Все входы, выходы, и коридоры охранялись вооружёнными до зубов латышскими стрелками. Каждый из них имел ружьё, револьвер и гранату. Буквально через пять минут съезд открыл Свердлов. Он как всегда затрезвонил в карманный колокольчик, чтобы зал притих.
- За восемь месяцев существования Советской власти — с октября 1917 года до июля 1918 года, – начал он свою вступительную речь с воодушевлённой улыбкой, – в стране произошли огромные социально-политические изменения.
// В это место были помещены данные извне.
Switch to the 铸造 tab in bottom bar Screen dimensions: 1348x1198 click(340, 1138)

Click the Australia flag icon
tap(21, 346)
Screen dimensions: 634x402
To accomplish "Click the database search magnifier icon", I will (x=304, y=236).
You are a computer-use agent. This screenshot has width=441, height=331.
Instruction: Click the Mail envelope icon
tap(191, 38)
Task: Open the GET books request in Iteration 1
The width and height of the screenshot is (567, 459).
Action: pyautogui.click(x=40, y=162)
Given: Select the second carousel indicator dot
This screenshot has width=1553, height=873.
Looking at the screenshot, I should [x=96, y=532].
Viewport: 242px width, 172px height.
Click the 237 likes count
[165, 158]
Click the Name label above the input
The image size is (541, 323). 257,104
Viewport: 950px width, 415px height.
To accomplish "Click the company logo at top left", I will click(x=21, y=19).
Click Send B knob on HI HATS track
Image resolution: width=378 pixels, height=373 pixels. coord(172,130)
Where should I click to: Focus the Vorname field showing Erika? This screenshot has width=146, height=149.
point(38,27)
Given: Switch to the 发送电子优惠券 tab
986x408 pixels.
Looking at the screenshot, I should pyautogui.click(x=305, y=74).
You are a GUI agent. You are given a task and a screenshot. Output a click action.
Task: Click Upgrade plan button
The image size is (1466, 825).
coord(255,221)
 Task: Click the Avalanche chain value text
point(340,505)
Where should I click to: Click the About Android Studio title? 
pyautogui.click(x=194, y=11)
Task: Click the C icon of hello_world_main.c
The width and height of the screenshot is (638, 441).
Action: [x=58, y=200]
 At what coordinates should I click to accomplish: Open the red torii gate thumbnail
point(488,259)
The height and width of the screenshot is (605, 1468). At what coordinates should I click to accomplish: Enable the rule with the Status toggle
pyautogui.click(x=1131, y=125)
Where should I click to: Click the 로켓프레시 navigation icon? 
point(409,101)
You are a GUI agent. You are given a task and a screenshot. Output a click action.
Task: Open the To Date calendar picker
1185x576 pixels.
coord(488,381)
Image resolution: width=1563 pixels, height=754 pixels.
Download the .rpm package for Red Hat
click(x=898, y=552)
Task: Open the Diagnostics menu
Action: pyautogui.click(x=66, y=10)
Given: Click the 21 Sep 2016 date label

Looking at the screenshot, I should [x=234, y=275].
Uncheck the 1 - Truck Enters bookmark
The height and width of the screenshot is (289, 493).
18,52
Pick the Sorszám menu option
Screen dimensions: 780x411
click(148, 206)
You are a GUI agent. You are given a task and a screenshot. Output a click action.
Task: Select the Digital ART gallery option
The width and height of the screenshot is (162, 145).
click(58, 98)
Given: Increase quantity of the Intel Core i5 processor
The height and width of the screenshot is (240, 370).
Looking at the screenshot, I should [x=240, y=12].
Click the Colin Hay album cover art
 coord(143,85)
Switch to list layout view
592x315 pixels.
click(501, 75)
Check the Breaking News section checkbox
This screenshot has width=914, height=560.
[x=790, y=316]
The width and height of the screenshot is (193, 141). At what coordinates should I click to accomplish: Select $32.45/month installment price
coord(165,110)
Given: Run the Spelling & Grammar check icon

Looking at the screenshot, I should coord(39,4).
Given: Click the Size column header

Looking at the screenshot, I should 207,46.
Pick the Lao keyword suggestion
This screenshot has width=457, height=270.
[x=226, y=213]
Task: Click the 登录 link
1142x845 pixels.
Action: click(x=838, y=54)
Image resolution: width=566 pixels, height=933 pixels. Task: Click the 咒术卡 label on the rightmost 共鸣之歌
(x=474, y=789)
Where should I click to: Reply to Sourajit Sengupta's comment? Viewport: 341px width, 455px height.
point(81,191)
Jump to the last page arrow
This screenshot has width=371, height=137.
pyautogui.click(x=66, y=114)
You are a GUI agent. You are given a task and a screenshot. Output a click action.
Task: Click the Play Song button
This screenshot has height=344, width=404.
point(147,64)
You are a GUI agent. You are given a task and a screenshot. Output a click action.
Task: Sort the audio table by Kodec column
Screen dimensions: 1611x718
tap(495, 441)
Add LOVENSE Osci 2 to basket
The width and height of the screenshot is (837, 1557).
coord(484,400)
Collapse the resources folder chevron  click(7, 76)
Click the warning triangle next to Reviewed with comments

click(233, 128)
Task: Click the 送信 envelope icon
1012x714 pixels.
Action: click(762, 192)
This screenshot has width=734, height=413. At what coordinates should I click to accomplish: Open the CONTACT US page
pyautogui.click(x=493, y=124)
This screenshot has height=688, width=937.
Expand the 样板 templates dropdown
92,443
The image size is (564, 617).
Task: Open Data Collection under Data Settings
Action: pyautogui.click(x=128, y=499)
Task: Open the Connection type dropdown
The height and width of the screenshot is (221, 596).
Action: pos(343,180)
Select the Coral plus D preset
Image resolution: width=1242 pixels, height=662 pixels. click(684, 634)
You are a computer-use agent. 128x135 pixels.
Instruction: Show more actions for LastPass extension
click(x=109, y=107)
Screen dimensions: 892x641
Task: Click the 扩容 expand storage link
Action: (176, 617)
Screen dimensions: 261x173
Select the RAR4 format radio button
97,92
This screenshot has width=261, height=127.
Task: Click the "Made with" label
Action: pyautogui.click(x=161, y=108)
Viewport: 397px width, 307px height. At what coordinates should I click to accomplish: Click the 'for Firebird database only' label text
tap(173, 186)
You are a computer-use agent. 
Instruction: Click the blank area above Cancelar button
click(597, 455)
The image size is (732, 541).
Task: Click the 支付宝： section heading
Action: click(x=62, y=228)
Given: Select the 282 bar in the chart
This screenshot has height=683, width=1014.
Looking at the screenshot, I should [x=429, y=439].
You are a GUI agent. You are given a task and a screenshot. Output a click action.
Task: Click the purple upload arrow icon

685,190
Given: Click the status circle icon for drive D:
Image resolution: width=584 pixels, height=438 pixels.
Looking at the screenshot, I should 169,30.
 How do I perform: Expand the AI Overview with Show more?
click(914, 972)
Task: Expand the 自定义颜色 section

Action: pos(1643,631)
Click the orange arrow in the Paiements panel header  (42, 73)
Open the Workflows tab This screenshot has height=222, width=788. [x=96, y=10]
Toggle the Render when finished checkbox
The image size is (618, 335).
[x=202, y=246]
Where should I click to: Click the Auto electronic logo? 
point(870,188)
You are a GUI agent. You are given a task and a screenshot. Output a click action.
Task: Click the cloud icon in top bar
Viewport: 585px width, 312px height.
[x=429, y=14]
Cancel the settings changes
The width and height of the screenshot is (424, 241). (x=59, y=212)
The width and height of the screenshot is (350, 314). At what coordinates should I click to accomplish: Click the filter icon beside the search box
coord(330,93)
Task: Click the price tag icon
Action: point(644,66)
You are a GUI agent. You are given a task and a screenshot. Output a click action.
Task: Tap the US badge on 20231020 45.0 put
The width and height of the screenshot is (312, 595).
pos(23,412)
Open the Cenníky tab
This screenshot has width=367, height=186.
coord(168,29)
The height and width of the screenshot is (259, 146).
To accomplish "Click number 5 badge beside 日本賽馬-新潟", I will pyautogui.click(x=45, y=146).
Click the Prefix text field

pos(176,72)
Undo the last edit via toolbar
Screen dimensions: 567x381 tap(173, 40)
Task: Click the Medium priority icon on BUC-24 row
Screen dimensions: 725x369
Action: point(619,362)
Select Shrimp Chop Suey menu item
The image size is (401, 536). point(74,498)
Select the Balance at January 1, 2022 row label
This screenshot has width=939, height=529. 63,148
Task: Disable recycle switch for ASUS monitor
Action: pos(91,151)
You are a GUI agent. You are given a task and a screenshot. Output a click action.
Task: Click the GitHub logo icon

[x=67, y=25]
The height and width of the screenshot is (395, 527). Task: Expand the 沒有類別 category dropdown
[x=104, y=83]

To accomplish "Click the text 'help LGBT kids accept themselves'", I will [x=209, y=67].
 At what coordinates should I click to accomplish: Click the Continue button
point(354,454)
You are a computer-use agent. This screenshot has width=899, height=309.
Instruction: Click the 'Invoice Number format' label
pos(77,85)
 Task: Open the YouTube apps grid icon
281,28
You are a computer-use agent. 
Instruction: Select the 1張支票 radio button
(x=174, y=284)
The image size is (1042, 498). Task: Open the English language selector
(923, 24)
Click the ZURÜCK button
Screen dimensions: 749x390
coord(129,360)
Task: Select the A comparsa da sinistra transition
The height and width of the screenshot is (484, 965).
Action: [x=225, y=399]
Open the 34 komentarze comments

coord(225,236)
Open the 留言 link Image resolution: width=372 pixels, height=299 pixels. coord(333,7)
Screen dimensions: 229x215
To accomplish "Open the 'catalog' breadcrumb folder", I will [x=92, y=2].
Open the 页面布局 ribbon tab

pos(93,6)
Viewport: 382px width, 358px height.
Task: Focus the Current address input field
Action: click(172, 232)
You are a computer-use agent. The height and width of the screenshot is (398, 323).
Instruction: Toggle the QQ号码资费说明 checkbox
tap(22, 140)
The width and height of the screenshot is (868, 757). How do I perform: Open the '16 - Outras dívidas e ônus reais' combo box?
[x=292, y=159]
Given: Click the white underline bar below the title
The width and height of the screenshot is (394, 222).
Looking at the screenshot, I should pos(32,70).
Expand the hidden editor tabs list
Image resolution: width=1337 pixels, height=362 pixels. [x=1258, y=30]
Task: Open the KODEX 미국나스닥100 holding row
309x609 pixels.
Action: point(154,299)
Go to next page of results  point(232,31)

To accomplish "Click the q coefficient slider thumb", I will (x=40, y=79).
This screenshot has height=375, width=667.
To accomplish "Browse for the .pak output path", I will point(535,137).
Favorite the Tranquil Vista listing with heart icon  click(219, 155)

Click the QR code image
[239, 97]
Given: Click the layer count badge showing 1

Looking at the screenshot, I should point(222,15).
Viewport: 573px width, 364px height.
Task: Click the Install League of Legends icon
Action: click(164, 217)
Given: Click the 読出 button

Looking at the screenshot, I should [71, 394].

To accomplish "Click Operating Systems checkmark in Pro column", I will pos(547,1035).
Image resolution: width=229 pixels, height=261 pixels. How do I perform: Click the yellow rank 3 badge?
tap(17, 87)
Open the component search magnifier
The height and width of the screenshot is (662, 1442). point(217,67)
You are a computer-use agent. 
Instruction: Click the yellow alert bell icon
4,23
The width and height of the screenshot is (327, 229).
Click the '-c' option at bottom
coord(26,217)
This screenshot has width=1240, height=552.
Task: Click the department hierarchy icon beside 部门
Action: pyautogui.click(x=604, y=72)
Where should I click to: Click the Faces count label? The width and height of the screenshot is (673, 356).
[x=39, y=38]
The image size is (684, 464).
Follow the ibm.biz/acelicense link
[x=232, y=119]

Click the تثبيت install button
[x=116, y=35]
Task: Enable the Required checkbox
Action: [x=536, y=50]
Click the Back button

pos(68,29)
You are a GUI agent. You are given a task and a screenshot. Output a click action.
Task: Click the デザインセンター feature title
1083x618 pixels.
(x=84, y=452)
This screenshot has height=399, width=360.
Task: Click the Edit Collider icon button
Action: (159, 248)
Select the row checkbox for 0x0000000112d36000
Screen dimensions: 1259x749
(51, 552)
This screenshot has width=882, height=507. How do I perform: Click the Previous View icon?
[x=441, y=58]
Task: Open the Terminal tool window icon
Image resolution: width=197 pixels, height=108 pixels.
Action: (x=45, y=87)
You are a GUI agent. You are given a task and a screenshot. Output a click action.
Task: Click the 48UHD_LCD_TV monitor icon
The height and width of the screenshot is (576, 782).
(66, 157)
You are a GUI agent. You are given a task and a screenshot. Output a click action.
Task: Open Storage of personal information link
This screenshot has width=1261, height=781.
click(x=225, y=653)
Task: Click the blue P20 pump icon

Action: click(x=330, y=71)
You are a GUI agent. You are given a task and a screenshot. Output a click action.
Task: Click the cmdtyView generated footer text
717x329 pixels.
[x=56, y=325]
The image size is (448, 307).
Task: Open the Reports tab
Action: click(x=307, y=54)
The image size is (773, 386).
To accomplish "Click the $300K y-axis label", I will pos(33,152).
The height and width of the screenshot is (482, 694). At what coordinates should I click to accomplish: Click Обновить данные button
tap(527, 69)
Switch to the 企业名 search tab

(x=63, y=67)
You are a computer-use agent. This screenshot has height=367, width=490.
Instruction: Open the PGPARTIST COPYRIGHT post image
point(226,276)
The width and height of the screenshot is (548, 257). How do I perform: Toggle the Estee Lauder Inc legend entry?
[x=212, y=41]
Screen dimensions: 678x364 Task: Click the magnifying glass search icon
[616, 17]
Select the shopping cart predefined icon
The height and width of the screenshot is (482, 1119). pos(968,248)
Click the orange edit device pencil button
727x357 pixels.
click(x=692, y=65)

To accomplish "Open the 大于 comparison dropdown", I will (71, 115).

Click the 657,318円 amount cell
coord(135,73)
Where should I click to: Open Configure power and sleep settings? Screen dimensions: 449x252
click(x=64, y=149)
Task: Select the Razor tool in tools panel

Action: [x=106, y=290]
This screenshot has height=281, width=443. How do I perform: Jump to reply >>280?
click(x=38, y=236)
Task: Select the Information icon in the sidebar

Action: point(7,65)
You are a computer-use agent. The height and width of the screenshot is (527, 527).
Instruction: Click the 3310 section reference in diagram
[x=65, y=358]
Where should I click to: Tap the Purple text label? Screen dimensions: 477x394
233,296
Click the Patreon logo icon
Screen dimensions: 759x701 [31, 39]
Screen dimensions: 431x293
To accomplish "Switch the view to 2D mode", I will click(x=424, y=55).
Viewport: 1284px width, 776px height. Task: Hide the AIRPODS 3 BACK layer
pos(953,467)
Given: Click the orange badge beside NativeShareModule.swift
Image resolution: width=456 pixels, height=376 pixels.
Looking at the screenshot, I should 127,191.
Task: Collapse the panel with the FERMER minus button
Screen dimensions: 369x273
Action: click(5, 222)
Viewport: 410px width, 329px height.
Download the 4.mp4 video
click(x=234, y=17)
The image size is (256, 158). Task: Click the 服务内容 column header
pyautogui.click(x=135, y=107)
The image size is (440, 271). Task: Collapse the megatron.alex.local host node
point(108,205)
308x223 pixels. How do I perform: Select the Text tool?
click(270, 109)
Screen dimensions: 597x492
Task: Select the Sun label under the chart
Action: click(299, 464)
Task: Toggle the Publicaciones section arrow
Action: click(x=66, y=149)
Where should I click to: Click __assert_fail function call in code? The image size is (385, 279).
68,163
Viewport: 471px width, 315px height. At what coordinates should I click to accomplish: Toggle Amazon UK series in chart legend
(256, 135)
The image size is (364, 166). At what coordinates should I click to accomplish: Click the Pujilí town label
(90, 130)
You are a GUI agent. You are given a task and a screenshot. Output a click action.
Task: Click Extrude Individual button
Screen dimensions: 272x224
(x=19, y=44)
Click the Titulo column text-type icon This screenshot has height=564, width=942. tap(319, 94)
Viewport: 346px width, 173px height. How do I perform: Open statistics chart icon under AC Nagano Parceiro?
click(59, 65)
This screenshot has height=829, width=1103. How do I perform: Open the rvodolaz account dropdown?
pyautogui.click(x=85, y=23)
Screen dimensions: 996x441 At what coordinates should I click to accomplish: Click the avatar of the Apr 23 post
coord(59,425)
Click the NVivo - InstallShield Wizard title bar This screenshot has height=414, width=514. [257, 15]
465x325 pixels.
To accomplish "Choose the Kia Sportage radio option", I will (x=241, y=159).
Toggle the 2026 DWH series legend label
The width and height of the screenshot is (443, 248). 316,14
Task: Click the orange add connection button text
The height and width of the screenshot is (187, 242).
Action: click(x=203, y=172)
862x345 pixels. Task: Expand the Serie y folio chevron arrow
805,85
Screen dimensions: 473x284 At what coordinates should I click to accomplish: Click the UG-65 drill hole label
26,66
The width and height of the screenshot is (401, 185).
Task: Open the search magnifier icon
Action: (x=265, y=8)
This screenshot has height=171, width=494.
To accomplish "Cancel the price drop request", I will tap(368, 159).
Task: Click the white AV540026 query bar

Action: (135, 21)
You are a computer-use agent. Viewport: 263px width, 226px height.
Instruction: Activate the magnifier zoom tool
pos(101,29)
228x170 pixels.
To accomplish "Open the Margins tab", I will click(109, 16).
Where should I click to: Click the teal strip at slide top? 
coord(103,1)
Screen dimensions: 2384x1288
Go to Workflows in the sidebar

Рабочие и трудящиеся крестьяне, руководимые Коммунистической партией, создали органы своей власти — Советы, вокруг которых сплотились многомиллионные массы трудящихся. Опираясь на поддержку масс и выполняя их волю, Советское государство национализировало банки, крупную промышленность и транспорт, конфисковало помещичьи, церковные и другие земли и передало их трудящимся крестьянам. Советское правительство добилось выхода страны из войны и, используя мирную передышку, приступило к созданию основ социалистической экономики, строило Красную Армию и укрепляло обороноспособность страны. Необходимо подвести первые итоги огромной созидательной работы трудящихся Советской республики, наметить новые задачи, связанные с обороной страны от интервентов и белогвардейцев. Для этой цели сегодняшнего числа был созван V Всероссийский съезд Советов рабочих, крестьянских, солдатских и казачьих депутатов. Прошу считать съезд открытым.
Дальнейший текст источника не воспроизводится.